"""

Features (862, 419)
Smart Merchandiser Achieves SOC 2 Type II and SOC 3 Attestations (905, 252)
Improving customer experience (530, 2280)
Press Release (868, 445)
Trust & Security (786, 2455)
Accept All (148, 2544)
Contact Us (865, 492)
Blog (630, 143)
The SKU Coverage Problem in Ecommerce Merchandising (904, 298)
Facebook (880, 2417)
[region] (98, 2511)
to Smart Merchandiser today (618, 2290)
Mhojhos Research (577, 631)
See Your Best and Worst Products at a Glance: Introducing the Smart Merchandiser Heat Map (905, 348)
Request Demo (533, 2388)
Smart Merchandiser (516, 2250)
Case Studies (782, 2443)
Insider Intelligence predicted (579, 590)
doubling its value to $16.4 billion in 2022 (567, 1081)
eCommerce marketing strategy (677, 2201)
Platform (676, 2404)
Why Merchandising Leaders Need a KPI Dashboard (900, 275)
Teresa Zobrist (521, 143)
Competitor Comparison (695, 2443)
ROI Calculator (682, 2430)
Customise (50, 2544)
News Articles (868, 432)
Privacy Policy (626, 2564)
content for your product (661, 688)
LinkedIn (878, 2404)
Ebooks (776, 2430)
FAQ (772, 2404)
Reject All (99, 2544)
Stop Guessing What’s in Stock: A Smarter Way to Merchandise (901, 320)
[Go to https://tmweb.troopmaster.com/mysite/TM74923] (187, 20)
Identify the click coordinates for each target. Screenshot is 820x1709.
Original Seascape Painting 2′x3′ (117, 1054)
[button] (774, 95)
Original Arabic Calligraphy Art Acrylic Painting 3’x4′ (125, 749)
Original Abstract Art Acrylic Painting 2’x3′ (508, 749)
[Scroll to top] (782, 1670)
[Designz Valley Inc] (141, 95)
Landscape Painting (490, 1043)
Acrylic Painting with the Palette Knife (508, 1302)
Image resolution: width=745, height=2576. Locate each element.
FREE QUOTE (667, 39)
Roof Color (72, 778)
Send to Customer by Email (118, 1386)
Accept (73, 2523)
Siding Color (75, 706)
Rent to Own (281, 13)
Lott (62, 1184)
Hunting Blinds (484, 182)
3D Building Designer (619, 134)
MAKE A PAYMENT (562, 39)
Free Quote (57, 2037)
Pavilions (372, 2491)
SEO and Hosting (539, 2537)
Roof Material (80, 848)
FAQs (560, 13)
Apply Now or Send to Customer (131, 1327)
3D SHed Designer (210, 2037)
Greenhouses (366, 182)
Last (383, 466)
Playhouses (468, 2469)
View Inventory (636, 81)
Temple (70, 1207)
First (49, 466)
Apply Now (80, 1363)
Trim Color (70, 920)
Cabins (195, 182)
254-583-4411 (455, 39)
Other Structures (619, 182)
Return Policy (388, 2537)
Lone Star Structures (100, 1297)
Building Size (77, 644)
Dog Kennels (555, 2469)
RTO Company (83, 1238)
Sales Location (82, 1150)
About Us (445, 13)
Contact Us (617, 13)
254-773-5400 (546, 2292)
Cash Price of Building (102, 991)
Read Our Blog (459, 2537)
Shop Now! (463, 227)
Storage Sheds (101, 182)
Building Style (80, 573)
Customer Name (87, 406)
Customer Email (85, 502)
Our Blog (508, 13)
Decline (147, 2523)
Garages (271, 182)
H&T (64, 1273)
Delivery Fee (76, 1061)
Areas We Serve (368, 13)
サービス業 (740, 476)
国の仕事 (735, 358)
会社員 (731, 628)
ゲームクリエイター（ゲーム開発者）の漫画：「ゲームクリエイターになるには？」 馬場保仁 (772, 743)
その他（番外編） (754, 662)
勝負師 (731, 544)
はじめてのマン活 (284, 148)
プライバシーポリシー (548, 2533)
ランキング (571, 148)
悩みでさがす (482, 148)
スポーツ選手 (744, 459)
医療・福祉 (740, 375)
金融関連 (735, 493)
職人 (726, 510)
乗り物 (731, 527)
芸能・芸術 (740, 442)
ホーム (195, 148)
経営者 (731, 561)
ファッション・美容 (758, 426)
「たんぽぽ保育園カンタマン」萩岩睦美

"""

:: Work to be completed ::
Could you return every line from the entries above in which the string "each" occurs?

:: Output of the exercise ::
Identify the click coordinates for each target. Screenshot is 820x1709.
Image resolution: width=745, height=2576. Locate each element.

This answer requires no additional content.